→ What this task involves:
Tally how many lines of the material below contain the word "screenshot", and give only that number.

→ Material shown:
============

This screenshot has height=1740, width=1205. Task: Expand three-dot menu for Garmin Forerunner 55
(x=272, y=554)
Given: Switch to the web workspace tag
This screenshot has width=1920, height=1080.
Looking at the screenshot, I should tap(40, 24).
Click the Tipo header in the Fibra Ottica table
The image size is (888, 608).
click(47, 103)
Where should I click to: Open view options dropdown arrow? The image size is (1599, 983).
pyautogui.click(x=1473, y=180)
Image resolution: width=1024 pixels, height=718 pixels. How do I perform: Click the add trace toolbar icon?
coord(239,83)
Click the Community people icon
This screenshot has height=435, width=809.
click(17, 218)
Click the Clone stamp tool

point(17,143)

============

→ Complete response:
4